In situ Investigation of Neutrals Involved in the Formation of Titan Tholins

TL;DR

This study uses laboratory plasma simulations to investigate neutral chemical species involved in Titan's aerosol formation, identifying key precursors like ethylene under Titan-like conditions.

Contribution

It introduces a cryogenic trapping method in plasma experiments to detect neutral precursors of Titan aerosols, providing new insights into their formation mechanisms.

Findings

Identification of NH3, HCN, C2H2, and C2H4 as key neutral products.

Detection of heavy molecules such as C7 during plasma experiments.

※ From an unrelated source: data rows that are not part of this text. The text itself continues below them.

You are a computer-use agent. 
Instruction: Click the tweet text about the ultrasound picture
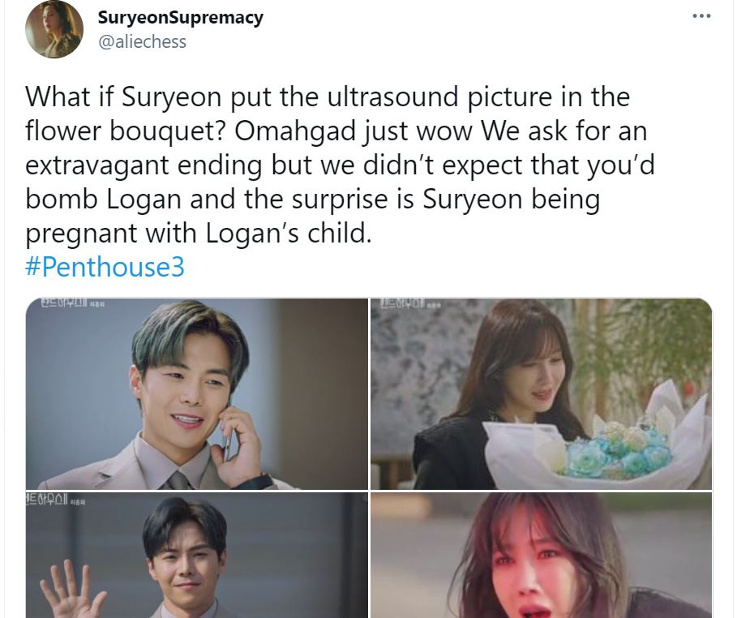(x=340, y=165)
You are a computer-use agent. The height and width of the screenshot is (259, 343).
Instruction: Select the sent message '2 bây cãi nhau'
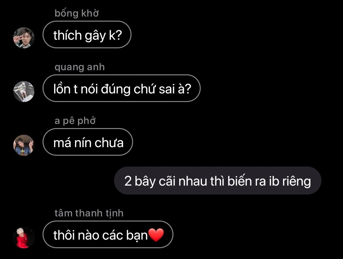tap(218, 181)

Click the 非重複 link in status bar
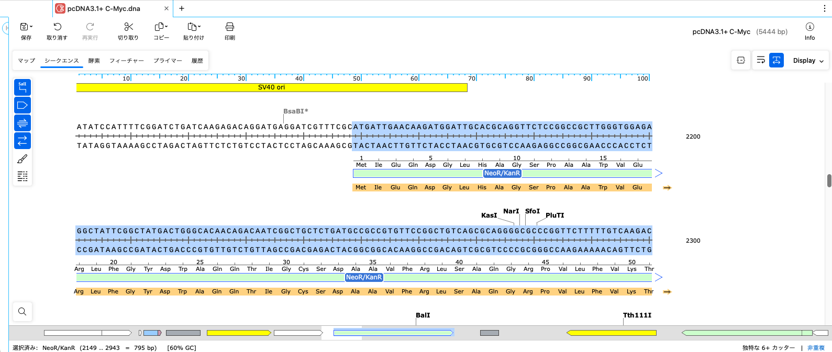(x=816, y=348)
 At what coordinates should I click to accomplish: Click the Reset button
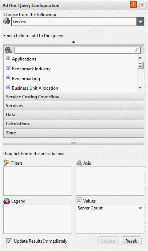pos(131,241)
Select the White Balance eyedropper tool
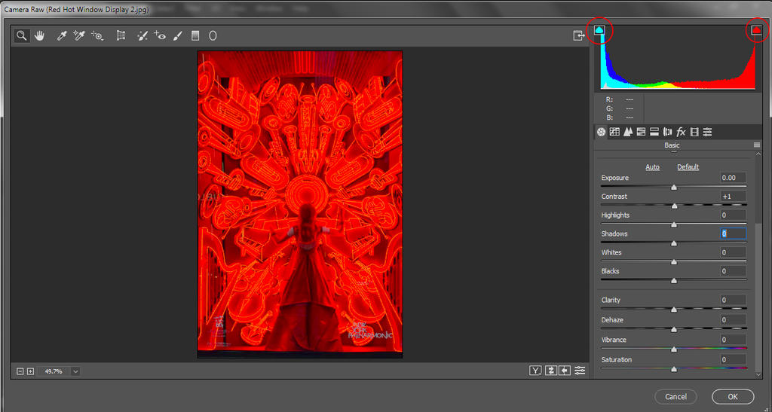This screenshot has height=412, width=772. (63, 35)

Ethylene and other volatiles are confirmed as crucial solid-phase precursors.

Abstract

The Cassini Mission has greatly improved our understanding of the dynamics and chemical processes occurring in Titan's atmosphere. It has also provided us with more insight into the formation of the aerosols in the upper atmospheric layers. However, the chemical composition and mechanisms leading to their formation were out of reach for the instruments onboard Cassini. In this context, it is deemed necessary to apply and exploit laboratory simulations to better understand the chemical reactivity occurring in the gas phase of Titan-like conditions. In the present work, we report gas phase results obtained from a plasma discharge simulating the chemical processes in Titan's ionosphere. We use the PAMPRE cold dusty plasma experiment with an N2-CH4 gaseous mixture under controlled pressure and gas influx. An internal cryogenic trap has been developed to accumulate the gas products during their production and facilitate their detection. The cryogenic trap condenses the gas-phase precursors while they are forming, so that aerosols are no longer observed during the 2h plasma discharge. We focus mainly on neutral products NH3, HCN, C2H2 and C2H4. The latter are identified and quantified by in situ mass spectrometry and infrared spectroscopy. We present here results from this experiment with mixing ratios of 90-10% and 99-1% N2-CH4, covering the range of methane concentrations encountered in Titan's ionosphere. We also detect in situ heavy molecules (C7). In particular, we show the role of ethylene and other volatiles as key solid-phase precursors.